One of the most common ways Organomation dryers are used is to prepare samples ahead of GC-MS. A driving factor behind our desire to produce the best sample preparation instrumentation is to aide researchers who are completing incredibly important work in their laboratories.

GC-MS combines both gas chromatography (GC) and mass spectrometry (MS) to identify and quantify compounds within a sample. Samples are first vaporized and separated within a gas chromatography column. The separated compounds are then passed to a mass spectrometer where they are ionized, fragmented, and further passed along to a charged detector. This detector creates peaks based on the mass-to-charge ratio of each fragment -- the more fragment detected in the sample, the bigger the peak will be. The resulting spectra can then be compared with existing libraries of mass spectra to identify and quantify analytes. As Organomation evaporators are used in more and more labs, we continue to be impressed by the wide scope of how GC-MS is applied.
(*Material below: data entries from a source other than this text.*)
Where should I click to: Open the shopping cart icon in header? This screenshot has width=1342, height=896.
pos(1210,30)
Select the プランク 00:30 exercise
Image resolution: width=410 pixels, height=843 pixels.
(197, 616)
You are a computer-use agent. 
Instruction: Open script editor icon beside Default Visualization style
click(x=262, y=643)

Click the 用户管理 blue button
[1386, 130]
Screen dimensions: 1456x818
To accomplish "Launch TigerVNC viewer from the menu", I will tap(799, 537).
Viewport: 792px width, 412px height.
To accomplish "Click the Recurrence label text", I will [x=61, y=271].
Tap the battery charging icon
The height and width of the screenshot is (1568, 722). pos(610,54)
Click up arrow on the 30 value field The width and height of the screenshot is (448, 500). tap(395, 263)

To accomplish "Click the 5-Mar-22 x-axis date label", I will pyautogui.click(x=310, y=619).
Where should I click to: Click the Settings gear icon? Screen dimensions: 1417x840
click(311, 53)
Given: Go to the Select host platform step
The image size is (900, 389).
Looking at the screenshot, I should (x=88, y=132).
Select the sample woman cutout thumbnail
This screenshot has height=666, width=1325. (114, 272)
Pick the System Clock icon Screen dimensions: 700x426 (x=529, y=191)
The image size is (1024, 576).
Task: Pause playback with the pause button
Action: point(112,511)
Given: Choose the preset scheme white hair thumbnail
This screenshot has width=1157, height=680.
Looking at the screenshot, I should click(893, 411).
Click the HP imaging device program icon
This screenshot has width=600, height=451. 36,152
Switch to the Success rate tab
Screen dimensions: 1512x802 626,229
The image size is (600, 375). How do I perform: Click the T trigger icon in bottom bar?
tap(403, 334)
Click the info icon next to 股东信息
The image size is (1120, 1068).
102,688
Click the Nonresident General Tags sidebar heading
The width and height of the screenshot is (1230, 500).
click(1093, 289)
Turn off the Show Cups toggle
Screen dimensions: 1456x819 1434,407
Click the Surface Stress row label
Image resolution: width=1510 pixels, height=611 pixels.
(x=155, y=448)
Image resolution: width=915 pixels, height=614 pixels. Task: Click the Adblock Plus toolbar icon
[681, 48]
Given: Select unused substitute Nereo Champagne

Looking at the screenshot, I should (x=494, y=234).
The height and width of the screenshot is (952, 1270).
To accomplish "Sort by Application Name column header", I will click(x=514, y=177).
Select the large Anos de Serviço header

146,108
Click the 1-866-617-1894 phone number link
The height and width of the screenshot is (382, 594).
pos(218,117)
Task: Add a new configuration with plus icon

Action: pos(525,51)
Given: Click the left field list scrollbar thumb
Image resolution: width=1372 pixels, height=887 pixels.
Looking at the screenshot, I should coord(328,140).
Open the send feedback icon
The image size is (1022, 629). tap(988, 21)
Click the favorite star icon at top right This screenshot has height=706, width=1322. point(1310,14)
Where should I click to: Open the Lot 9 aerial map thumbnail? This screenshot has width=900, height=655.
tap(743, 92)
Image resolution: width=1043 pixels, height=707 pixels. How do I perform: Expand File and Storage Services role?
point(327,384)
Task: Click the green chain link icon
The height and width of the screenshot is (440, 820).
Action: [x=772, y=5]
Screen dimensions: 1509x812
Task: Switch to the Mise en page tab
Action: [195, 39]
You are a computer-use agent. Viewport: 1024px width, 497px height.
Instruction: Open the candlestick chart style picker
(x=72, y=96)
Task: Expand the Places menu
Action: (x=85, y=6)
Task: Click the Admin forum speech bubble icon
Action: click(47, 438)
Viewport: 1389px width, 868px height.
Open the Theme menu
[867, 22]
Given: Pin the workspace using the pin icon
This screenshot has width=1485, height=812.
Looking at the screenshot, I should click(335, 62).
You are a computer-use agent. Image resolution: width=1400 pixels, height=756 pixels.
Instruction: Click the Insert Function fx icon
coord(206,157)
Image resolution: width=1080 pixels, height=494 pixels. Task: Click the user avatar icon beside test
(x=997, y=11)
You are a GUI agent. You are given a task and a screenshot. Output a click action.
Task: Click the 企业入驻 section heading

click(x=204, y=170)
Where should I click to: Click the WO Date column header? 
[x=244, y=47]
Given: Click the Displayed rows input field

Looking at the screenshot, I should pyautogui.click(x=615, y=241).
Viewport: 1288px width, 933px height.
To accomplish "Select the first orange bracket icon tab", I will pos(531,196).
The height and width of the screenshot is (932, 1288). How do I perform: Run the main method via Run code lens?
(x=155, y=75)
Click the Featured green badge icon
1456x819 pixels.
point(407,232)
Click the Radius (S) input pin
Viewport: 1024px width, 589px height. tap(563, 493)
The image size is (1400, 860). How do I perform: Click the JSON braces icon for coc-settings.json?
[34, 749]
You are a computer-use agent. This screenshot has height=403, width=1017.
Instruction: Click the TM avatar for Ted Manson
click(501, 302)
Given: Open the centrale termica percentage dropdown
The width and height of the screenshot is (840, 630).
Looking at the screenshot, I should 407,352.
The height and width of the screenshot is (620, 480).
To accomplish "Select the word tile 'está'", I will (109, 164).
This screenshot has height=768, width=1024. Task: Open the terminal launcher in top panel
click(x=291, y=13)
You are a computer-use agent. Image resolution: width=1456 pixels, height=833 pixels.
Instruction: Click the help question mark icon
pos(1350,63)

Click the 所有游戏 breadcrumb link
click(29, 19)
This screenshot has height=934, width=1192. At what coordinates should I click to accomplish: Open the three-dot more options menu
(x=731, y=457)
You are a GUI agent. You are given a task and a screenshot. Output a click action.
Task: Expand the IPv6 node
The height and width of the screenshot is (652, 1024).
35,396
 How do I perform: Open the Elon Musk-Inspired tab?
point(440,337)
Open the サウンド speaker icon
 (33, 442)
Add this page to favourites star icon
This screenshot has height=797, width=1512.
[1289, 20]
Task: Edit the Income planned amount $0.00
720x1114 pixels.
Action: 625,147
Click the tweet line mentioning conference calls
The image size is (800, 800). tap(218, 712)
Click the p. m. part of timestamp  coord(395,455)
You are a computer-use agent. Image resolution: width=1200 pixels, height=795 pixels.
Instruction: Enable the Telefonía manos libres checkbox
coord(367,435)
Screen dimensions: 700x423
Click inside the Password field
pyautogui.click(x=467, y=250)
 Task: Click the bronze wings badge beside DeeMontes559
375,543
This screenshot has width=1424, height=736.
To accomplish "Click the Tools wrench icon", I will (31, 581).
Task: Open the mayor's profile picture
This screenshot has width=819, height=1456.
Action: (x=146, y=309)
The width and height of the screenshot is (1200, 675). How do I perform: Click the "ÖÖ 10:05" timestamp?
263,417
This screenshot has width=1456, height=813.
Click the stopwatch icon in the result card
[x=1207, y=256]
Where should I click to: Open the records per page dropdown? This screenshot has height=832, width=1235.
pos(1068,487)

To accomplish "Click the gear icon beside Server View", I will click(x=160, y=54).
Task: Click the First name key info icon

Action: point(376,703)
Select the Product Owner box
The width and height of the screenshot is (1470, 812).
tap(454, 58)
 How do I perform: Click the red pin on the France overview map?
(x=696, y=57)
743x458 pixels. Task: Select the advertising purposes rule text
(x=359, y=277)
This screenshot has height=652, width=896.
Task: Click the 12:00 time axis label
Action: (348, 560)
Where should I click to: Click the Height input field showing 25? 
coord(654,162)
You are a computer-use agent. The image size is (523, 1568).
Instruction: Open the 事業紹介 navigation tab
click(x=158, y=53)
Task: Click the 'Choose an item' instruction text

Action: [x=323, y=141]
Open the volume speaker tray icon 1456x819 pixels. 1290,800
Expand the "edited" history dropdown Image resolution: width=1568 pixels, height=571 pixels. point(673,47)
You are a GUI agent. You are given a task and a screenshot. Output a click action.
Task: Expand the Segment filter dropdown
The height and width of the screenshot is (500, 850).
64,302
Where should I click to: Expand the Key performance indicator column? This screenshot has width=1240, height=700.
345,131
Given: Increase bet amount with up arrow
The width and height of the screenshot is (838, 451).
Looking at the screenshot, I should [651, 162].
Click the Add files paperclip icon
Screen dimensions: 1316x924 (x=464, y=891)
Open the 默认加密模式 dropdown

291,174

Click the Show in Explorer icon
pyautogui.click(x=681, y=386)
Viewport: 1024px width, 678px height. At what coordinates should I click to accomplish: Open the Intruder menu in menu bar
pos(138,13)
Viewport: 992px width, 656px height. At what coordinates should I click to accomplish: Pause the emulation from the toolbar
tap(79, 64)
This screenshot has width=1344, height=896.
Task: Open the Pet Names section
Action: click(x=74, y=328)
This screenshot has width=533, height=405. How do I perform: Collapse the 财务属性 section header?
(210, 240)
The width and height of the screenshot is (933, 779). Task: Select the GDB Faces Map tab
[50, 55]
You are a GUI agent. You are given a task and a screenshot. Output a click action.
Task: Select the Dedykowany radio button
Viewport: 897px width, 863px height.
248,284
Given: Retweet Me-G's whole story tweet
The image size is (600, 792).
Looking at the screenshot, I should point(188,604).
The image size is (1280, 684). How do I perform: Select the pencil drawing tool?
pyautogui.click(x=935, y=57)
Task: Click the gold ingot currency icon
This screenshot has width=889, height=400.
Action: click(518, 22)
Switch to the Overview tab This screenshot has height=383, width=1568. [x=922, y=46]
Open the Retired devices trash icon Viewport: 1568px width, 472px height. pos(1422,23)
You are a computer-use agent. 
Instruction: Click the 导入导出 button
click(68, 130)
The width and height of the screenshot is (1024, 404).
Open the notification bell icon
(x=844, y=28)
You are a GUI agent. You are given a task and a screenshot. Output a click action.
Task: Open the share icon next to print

One of the researchers who was gracious enough to invite us into his lab is Patrick Jonker who is a PhD student at the University of Chicago. Patrick works in the Muir laboratory which is housed within the Ben May Department for Cancer Research at the Gordon Center for Integrative Science. The lab focuses on pancreatic cancer research, specifically tumors. Patrick and his team are working to better understand the environment around the tumor and how those factors impact the tumor's growth. By learning more about the cells, researchers hope to identify vulnerabilities. Common questions include how cells react to nutrients which can be studied by measuring metabolites and amino acids. Isolating the fluid within tumors and creating custom cell cultures are areas of focus. 64 position MULTIVAP Nitrogen Evaporator

Patrick's team uses their MULTIVAP nitrogen evaporator to dry off excess methanol from their samples which are typically concentrated in batches of 40 or more. Drying down these samples is critical prior to derivatization, which is the process of modifying an analyte to improve its separation or performance in GC. The analytes are changed slightly through a chemical reaction, usually by adding or modifying a functional group on the compound. When fewer than 40 samples are being prepared, the Muir lab team enjoys being able to turn off the nitrogen flow for the rows in the sample block which are empty. 

Patrick noted that the blowdown evaporator is super helpful to them and that "everyone who uses it, loves it". This is proven out by the fact that four other lab groups within the building also come by to use the MULTIVAP to dry down samples. 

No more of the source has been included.